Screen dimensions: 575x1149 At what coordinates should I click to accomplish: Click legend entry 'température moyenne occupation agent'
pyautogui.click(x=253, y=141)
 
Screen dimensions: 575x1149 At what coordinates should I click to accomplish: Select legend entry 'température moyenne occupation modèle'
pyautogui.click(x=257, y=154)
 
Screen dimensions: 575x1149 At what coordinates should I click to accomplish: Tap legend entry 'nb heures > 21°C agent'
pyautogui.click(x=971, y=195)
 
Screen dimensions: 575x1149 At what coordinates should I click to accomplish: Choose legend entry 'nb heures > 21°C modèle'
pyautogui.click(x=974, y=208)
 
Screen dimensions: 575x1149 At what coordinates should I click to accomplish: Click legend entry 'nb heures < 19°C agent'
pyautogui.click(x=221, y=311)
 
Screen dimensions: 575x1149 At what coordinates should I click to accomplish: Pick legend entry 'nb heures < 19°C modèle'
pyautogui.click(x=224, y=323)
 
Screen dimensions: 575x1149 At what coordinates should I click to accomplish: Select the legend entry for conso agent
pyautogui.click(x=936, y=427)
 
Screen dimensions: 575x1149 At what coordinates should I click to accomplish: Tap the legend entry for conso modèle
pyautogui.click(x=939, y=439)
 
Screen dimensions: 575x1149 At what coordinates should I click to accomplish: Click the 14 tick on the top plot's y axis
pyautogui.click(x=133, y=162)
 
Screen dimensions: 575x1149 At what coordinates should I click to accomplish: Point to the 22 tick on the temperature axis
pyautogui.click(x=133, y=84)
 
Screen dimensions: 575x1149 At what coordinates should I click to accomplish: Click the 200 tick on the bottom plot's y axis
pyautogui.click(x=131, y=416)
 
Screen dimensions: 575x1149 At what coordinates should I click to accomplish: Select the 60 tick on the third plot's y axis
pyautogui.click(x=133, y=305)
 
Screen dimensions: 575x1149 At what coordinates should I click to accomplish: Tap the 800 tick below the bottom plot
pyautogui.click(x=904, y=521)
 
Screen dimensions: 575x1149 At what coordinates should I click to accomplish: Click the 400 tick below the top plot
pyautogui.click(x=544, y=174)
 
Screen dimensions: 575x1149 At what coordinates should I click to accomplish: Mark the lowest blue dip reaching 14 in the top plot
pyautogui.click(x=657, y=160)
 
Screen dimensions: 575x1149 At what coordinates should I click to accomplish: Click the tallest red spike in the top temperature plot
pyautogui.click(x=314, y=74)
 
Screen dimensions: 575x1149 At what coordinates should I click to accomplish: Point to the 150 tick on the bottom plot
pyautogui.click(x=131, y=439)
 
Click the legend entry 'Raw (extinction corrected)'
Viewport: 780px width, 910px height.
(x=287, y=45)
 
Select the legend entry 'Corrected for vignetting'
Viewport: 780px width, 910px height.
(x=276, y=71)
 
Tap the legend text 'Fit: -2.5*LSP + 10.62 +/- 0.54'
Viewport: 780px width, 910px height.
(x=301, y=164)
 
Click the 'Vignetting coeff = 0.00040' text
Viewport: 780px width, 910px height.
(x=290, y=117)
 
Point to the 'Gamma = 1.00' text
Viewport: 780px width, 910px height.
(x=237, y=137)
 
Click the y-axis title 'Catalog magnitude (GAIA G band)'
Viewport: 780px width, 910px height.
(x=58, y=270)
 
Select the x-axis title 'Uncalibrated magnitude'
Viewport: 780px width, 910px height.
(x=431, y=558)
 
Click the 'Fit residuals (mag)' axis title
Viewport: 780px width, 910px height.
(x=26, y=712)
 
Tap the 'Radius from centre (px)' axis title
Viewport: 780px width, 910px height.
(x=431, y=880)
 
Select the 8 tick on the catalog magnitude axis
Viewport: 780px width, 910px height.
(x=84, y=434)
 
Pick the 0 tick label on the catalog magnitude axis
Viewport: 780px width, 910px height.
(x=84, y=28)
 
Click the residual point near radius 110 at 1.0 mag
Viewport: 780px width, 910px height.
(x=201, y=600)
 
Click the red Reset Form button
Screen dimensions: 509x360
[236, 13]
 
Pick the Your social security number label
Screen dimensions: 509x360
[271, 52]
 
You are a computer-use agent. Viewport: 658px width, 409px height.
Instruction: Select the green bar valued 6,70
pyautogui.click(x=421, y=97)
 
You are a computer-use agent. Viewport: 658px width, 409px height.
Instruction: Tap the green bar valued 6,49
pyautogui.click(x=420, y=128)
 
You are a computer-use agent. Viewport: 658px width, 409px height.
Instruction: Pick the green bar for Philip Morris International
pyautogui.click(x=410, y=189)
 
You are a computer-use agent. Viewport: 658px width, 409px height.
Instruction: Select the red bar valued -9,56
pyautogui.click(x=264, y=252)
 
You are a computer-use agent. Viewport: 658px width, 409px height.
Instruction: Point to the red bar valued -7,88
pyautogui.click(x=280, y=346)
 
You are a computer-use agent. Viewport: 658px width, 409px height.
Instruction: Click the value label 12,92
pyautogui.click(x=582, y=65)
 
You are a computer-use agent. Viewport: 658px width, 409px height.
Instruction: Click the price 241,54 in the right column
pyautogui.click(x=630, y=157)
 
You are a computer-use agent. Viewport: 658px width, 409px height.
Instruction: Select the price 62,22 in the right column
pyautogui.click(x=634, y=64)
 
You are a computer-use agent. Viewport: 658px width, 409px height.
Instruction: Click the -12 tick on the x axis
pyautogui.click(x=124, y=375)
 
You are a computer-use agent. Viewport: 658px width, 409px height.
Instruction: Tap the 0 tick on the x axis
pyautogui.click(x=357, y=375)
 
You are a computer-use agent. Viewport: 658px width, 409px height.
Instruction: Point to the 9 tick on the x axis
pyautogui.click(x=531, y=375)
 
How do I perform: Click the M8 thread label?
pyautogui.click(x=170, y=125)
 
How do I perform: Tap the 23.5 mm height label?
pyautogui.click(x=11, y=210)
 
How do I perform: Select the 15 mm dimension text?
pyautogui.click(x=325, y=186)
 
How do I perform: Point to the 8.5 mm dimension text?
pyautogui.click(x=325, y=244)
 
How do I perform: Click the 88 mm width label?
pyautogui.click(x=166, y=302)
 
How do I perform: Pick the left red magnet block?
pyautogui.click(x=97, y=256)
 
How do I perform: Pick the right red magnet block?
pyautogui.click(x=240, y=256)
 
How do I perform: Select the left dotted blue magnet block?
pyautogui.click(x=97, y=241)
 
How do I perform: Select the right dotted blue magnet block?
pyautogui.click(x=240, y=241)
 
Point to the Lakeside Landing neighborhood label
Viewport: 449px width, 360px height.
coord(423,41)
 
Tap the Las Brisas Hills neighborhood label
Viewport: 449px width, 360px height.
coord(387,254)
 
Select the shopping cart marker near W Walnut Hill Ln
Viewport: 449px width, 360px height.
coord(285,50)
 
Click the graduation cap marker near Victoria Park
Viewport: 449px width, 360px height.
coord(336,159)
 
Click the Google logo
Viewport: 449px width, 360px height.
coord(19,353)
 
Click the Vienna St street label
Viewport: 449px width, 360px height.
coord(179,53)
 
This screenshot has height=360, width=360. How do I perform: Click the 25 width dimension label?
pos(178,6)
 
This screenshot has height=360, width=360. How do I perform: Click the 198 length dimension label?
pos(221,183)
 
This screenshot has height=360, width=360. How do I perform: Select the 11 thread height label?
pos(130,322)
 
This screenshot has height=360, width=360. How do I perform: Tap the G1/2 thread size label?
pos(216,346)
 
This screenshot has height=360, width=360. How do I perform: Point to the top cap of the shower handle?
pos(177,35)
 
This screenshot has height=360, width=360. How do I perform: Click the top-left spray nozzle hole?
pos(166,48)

#### EXERCISE INSTRUCTIONS
Put every line of the entries above into a Markdown table with two columns, Number and Text, giving each line its own row number and leaving out the blank lines.

#### TASK RESULT
| Number | Text |
|---|---|
| 1 | Screen dimensions: 575x1149 At what coordinates should I click to accomplish: Click legend entry 'température moyenne occupation agent' |
| 2 | pyautogui.click(x=253, y=141) |
| 3 | Screen dimensions: 575x1149 At what coordinates should I click to accomplish: Select legend entry 'température moyenne occupation modèle' |
| 4 | pyautogui.click(x=257, y=154) |
| 5 | Screen dimensions: 575x1149 At what coordinates should I click to accomplish: Tap legend entry 'nb heures > 21°C agent' |
| 6 | pyautogui.click(x=971, y=195) |
| 7 | Screen dimensions: 575x1149 At what coordinates should I click to accomplish: Choose legend entry 'nb heures > 21°C modèle' |
| 8 | pyautogui.click(x=974, y=208) |
| 9 | Screen dimensions: 575x1149 At what coordinates should I click to accomplish: Click legend entry 'nb heures < 19°C agent' |
| 10 | pyautogui.click(x=221, y=311) |
| 11 | Screen dimensions: 575x1149 At what coordinates should I click to accomplish: Pick legend entry 'nb heures < 19°C modèle' |
| 12 | pyautogui.click(x=224, y=323) |
| 13 | Screen dimensions: 575x1149 At what coordinates should I click to accomplish: Select the legend entry for conso agent |
| 14 | pyautogui.click(x=936, y=427) |
| 15 | Screen dimensions: 575x1149 At what coordinates should I click to accomplish: Tap the legend entry for conso modèle |
| 16 | pyautogui.click(x=939, y=439) |
| 17 | Screen dimensions: 575x1149 At what coordinates should I click to accomplish: Click the 14 tick on the top plot's y axis |
| 18 | pyautogui.click(x=133, y=162) |
| 19 | Screen dimensions: 575x1149 At what coordinates should I click to accomplish: Point to the 22 tick on the temperature axis |
| 20 | pyautogui.click(x=133, y=84) |
| 21 | Screen dimensions: 575x1149 At what coordinates should I click to accomplish: Click the 200 tick on the bottom plot's y axis |
| 22 | pyautogui.click(x=131, y=416) |
| 23 | Screen dimensions: 575x1149 At what coordinates should I click to accomplish: Select the 60 tick on the third plot's y axis |
| 24 | pyautogui.click(x=133, y=305) |
| 25 | Screen dimensions: 575x1149 At what coordinates should I click to accomplish: Tap the 800 tick below the bottom plot |
| 26 | pyautogui.click(x=904, y=521) |
| 27 | Screen dimensions: 575x1149 At what coordinates should I click to accomplish: Click the 400 tick below the top plot |
| 28 | pyautogui.click(x=544, y=174) |
| 29 | Screen dimensions: 575x1149 At what coordinates should I click to accomplish: Mark the lowest blue dip reaching 14 in the top plot |
| 30 | pyautogui.click(x=657, y=160) |
| 31 | Screen dimensions: 575x1149 At what coordinates should I click to accomplish: Click the tallest red spike in the top temperature plot |
| 32 | pyautogui.click(x=314, y=74) |
| 33 | Screen dimensions: 575x1149 At what coordinates should I click to accomplish: Point to the 150 tick on the bottom plot |
| 34 | pyautogui.click(x=131, y=439) |
| 35 | Click the legend entry 'Raw (extinction corrected)' |
| 36 | Viewport: 780px width, 910px height. |
| 37 | (x=287, y=45) |
| 38 | Select the legend entry 'Corrected for vignetting' |
| 39 | Viewport: 780px width, 910px height. |
| 40 | (x=276, y=71) |
| 41 | Tap the legend text 'Fit: -2.5*LSP + 10.62 +/- 0.54' |
| 42 | Viewport: 780px width, 910px height. |
| 43 | (x=301, y=164) |
| 44 | Click the 'Vignetting coeff = 0.00040' text |
| 45 | Viewport: 780px width, 910px height. |
| 46 | (x=290, y=117) |
| 47 | Point to the 'Gamma = 1.00' text |
| 48 | Viewport: 780px width, 910px height. |
| 49 | (x=237, y=137) |
| 50 | Click the y-axis title 'Catalog magnitude (GAIA G band)' |
| 51 | Viewport: 780px width, 910px height. |
| 52 | (x=58, y=270) |
| 53 | Select the x-axis title 'Uncalibrated magnitude' |
| 54 | Viewport: 780px width, 910px height. |
| 55 | (x=431, y=558) |
| 56 | Click the 'Fit residuals (mag)' axis title |
| 57 | Viewport: 780px width, 910px height. |
| 58 | (x=26, y=712) |
| 59 | Tap the 'Radius from centre (px)' axis title |
| 60 | Viewport: 780px width, 910px height. |
| 61 | (x=431, y=880) |
| 62 | Select the 8 tick on the catalog magnitude axis |
| 63 | Viewport: 780px width, 910px height. |
| 64 | (x=84, y=434) |
| 65 | Pick the 0 tick label on the catalog magnitude axis |
| 66 | Viewport: 780px width, 910px height. |
| 67 | (x=84, y=28) |
| 68 | Click the residual point near radius 110 at 1.0 mag |
| 69 | Viewport: 780px width, 910px height. |
| 70 | (x=201, y=600) |
| 71 | Click the red Reset Form button |
| 72 | Screen dimensions: 509x360 |
| 73 | [236, 13] |
| 74 | Pick the Your social security number label |
| 75 | Screen dimensions: 509x360 |
| 76 | [271, 52] |
| 77 | You are a computer-use agent. Viewport: 658px width, 409px height. |
| 78 | Instruction: Select the green bar valued 6,70 |
| 79 | pyautogui.click(x=421, y=97) |
| 80 | You are a computer-use agent. Viewport: 658px width, 409px height. |
| 81 | Instruction: Tap the green bar valued 6,49 |
| 82 | pyautogui.click(x=420, y=128) |
| 83 | You are a computer-use agent. Viewport: 658px width, 409px height. |
| 84 | Instruction: Pick the green bar for Philip Morris International |
| 85 | pyautogui.click(x=410, y=189) |
| 86 | You are a computer-use agent. Viewport: 658px width, 409px height. |
| 87 | Instruction: Select the red bar valued -9,56 |
| 88 | pyautogui.click(x=264, y=252) |
| 89 | You are a computer-use agent. Viewport: 658px width, 409px height. |
| 90 | Instruction: Point to the red bar valued -7,88 |
| 91 | pyautogui.click(x=280, y=346) |
| 92 | You are a computer-use agent. Viewport: 658px width, 409px height. |
| 93 | Instruction: Click the value label 12,92 |
| 94 | pyautogui.click(x=582, y=65) |
| 95 | You are a computer-use agent. Viewport: 658px width, 409px height. |
| 96 | Instruction: Click the price 241,54 in the right column |
| 97 | pyautogui.click(x=630, y=157) |
| 98 | You are a computer-use agent. Viewport: 658px width, 409px height. |
| 99 | Instruction: Select the price 62,22 in the right column |
| 100 | pyautogui.click(x=634, y=64) |
| 101 | You are a computer-use agent. Viewport: 658px width, 409px height. |
| 102 | Instruction: Click the -12 tick on the x axis |
| 103 | pyautogui.click(x=124, y=375) |
| 104 | You are a computer-use agent. Viewport: 658px width, 409px height. |
| 105 | Instruction: Tap the 0 tick on the x axis |
| 106 | pyautogui.click(x=357, y=375) |
| 107 | You are a computer-use agent. Viewport: 658px width, 409px height. |
| 108 | Instruction: Point to the 9 tick on the x axis |
| 109 | pyautogui.click(x=531, y=375) |
| 110 | How do I perform: Click the M8 thread label? |
| 111 | pyautogui.click(x=170, y=125) |
| 112 | How do I perform: Tap the 23.5 mm height label? |
| 113 | pyautogui.click(x=11, y=210) |
| 114 | How do I perform: Select the 15 mm dimension text? |
| 115 | pyautogui.click(x=325, y=186) |
| 116 | How do I perform: Point to the 8.5 mm dimension text? |
| 117 | pyautogui.click(x=325, y=244) |
| 118 | How do I perform: Click the 88 mm width label? |
| 119 | pyautogui.click(x=166, y=302) |
| 120 | How do I perform: Pick the left red magnet block? |
| 121 | pyautogui.click(x=97, y=256) |
| 122 | How do I perform: Pick the right red magnet block? |
| 123 | pyautogui.click(x=240, y=256) |
| 124 | How do I perform: Select the left dotted blue magnet block? |
| 125 | pyautogui.click(x=97, y=241) |
| 126 | How do I perform: Select the right dotted blue magnet block? |
| 127 | pyautogui.click(x=240, y=241) |
| 128 | Point to the Lakeside Landing neighborhood label |
| 129 | Viewport: 449px width, 360px height. |
| 130 | coord(423,41) |
| 131 | Tap the Las Brisas Hills neighborhood label |
| 132 | Viewport: 449px width, 360px height. |
| 133 | coord(387,254) |
| 134 | Select the shopping cart marker near W Walnut Hill Ln |
| 135 | Viewport: 449px width, 360px height. |
| 136 | coord(285,50) |
| 137 | Click the graduation cap marker near Victoria Park |
| 138 | Viewport: 449px width, 360px height. |
| 139 | coord(336,159) |
| 140 | Click the Google logo |
| 141 | Viewport: 449px width, 360px height. |
| 142 | coord(19,353) |
| 143 | Click the Vienna St street label |
| 144 | Viewport: 449px width, 360px height. |
| 145 | coord(179,53) |
| 146 | This screenshot has height=360, width=360. How do I perform: Click the 25 width dimension label? |
| 147 | pos(178,6) |
| 148 | This screenshot has height=360, width=360. How do I perform: Click the 198 length dimension label? |
| 149 | pos(221,183) |
| 150 | This screenshot has height=360, width=360. How do I perform: Select the 11 thread height label? |
| 151 | pos(130,322) |
| 152 | This screenshot has height=360, width=360. How do I perform: Tap the G1/2 thread size label? |
| 153 | pos(216,346) |
| 154 | This screenshot has height=360, width=360. How do I perform: Point to the top cap of the shower handle? |
| 155 | pos(177,35) |
| 156 | This screenshot has height=360, width=360. How do I perform: Click the top-left spray nozzle hole? |
| 157 | pos(166,48) |